Use hardware metrics for capacity signals such as GPU utilization and memory pressure. Use serving metrics for demand signals such as request concurrency, queue depth, time to first token, tokens per second, and p95 or p99 latency. Inference providers usually need both.
If you are building an inference provider platform, see Inference Provider: Managed Model Serving for the full production path including tenancy model, endpoint routing, and Day 2 operations.
Prerequisites
- A vCluster with Private Nodes enabled and at least one GPU node attached
- NVIDIA GPU drivers and the NVIDIA device plugin installed on the private GPU nodes, usually through the NVIDIA GPU Operator
helmandkubectlconnected to the vCluster
Step 1: Install DCGM exporter
Install the NVIDIA DCGM Exporter inside the vCluster. It runs as a DaemonSet on the private GPU nodes and exposes per-GPU metrics in Prometheus format at port 9400/metrics.
helm repo add gpu-helm-charts https://nvidia.github.io/dcgm-exporter/helm-charts
helm repo update
helm install dcgm-exporter gpu-helm-charts/dcgm-exporter \
--namespace monitoring \
--create-namespace \
--set kubernetes.enablePodLabels=true
The kubernetes.enablePodLabels=true flag instructs DCGM Exporter to attach pod, namespace, and container labels to each metric by mapping GPU usage to the consuming pod. Without this flag, Prometheus Adapter cannot expose per-pod custom metrics, and HPA cannot query them.
Verify the DaemonSet is running on your GPU node:
kubectl get daemonset dcgm-exporter -n monitoring
Confirm the metrics endpoint is reachable and returning GPU data:
DCGM_POD=$(kubectl get pods -l app.kubernetes.io/name=dcgm-exporter -n monitoring -o jsonpath='{.items[0].metadata.name}')
kubectl port-forward $DCGM_POD 9400:9400 -n monitoring &
curl -s http://localhost:9400/metrics | grep DCGM_FI_DEV_GPU_UTIL
# Expected: DCGM_FI_DEV_GPU_UTIL{gpu="0",...,pod="<your-pod>",namespace="<your-ns>",...} 42
Step 2: Install Prometheus
Install the kube-prometheus-stack Helm chart inside the vCluster. This deploys Prometheus, the Prometheus Operator, and Alertmanager.

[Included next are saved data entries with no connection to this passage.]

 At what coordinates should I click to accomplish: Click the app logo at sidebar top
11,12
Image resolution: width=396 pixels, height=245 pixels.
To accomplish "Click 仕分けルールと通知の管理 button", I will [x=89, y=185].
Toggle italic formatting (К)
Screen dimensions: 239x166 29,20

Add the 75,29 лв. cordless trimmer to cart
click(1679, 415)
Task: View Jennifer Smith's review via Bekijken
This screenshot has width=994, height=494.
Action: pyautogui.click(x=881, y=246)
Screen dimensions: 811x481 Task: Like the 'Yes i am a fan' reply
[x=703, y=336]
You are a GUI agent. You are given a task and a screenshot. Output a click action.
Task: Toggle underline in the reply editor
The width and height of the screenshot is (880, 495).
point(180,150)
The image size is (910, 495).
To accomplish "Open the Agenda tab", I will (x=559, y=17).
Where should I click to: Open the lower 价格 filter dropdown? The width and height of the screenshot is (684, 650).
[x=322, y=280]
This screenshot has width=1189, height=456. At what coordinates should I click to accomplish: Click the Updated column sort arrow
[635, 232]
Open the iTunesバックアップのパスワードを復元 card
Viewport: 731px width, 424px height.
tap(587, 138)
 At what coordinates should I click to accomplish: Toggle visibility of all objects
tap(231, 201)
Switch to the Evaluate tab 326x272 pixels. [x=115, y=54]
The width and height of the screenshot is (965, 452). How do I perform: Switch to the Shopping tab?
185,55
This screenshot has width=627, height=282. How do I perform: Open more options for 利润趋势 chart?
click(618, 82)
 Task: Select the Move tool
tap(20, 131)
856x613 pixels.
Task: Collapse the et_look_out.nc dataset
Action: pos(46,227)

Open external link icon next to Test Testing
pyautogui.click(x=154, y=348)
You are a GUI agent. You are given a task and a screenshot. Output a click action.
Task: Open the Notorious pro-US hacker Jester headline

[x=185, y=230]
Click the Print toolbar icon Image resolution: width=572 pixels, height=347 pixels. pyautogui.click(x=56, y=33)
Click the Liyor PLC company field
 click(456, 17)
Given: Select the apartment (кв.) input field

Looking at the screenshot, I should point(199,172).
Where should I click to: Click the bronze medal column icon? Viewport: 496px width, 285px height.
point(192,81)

helm repo add prometheus-community https://prometheus-community.github.io/helm-charts
helm repo update
helm install kube-prometheus prometheus-community/kube-prometheus-stack \
--namespace monitoring \
--create-namespace \
--set prometheus.prometheusSpec.serviceMonitorSelectorNilUsesHelmValues=false
Setting this to false tells Prometheus to discover all ServiceMonitor resources in the cluster, not only those created by the Helm release. This is required for Prometheus to find the DCGM Exporter ServiceMonitor created in the next step.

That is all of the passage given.